The first weekend of the returning California mega-festival brought with it a host of big names, albeit a lack of heritage acts, and a crowd of fans eager for fun

If you were looking for a scene that neatly sums up Coachella, California’s festival double-weekender, it is this: every day in the late afternoon, under the giant ferris wheel, festivalgoers appear to move as if performing a choreographed routine, tilting their faces and tensing their butt-cheeks into their smartphones in slo-motion. At first it looks as if you might be in a flashmob, but suddenly the penny drops: ah, this is golden hour, and Coachella is sometimes as much about finding the perfect selfie light as it is musical acts.

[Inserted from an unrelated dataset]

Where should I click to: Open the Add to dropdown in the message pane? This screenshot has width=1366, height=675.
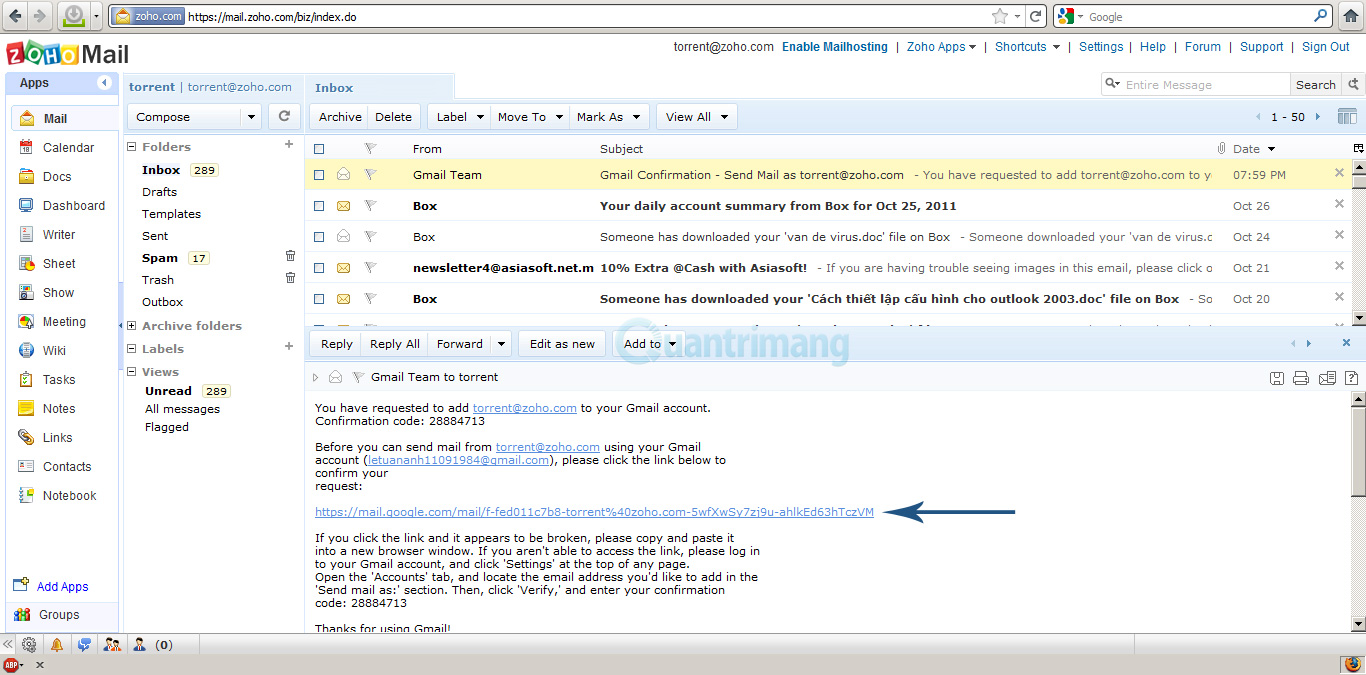pos(648,343)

It’s an image that’s become synonymous with the enormous two-weekend event – where fashion is more feted than the program itself – but it’s also, in some ways, a misleading one. Peel back the layer-cake of posers, ignore the giant VIP section that segregates the event between the plebeians and what one passerby calls “Los Angeles privilege”, ie those who can afford a special wristband for the nice views, loos and bars – and squint beyond the big-hitters. Underneath, the event is an endless trove of exceptional global artists and future megastars, from Japan’s Harajuku queen Kyary Pamyu Pamyu and Belgian triple-threat Stromae to Jamaica’s Koffee, Australian rapper Sampa The Great and Palestinian techno DJ Sama Abdulhadi.